■ SOURCE DOCUMENT:
Big businesses control ethical food chain

Almost all large and medium overtly ethical companies have been bought by big corporate houses. (PATRICK CASTILLO)

Published
By Martin Hickman

You can play a game with the trendy food products on supermarket shelves. It's called "spot the owner". What you're looking for – when you scan the tin, tub or pack in your hand – is the actual owner of the company. Not the brand, you understand, but the business that ultimately collects the money you hand over at the till.

You can play it with big-name "ethical" products such as Green & Black's organic chocolate, Rachel's Organics yoghurts, Seeds of Change pasta, sauces and cereal bars, or Ben & Jerry's ice-cream. But, no matter how long you look at the label, you won't have much luck finding the owner.

■ DATA LINES:
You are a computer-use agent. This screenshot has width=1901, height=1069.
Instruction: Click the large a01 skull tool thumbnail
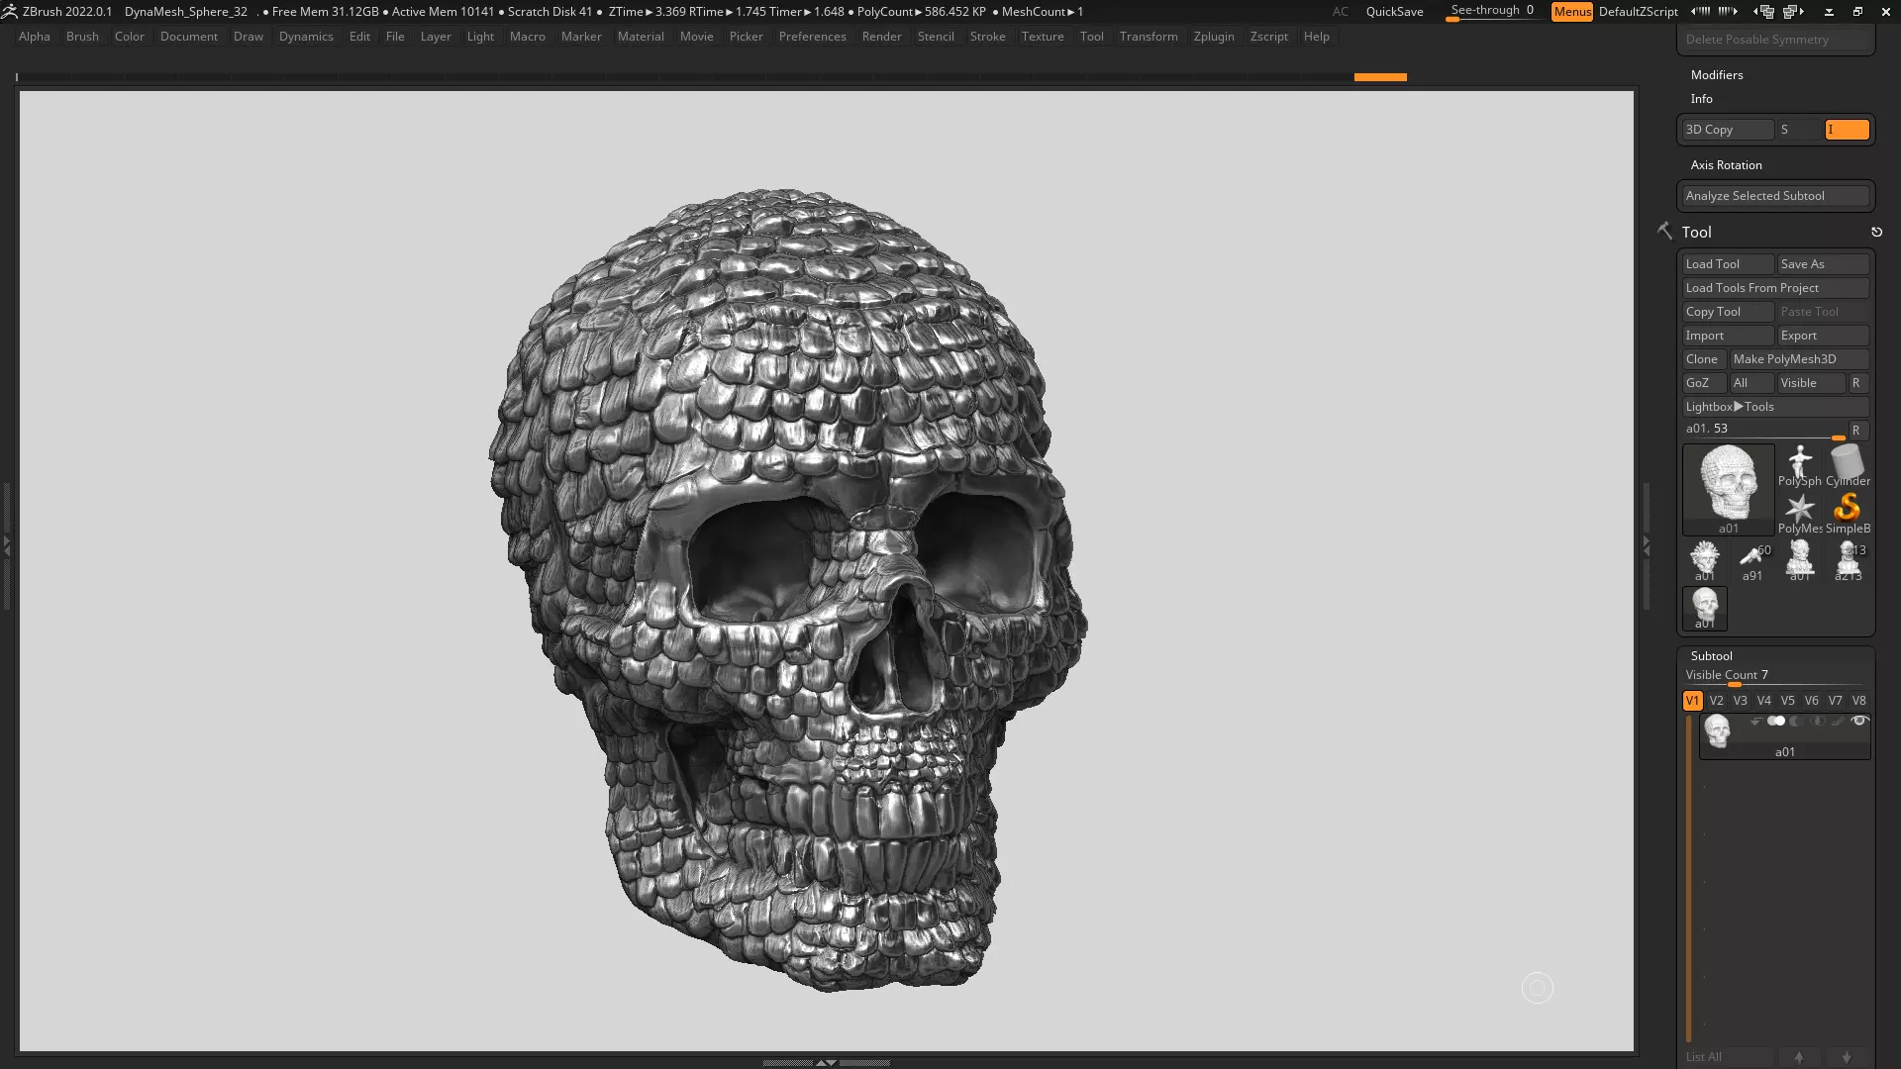(1728, 487)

■ YOUR GOAL:
Render this sentence from the article on ethical food brands in Spanish: "You can play a game with the trendy food products on supermarket shelves." The data plays no part in this exercise.

■ TASK RESPONSE:
Se puede jugar a un juego con los productos alimentarios de moda que hay en los estantes de los supermercados.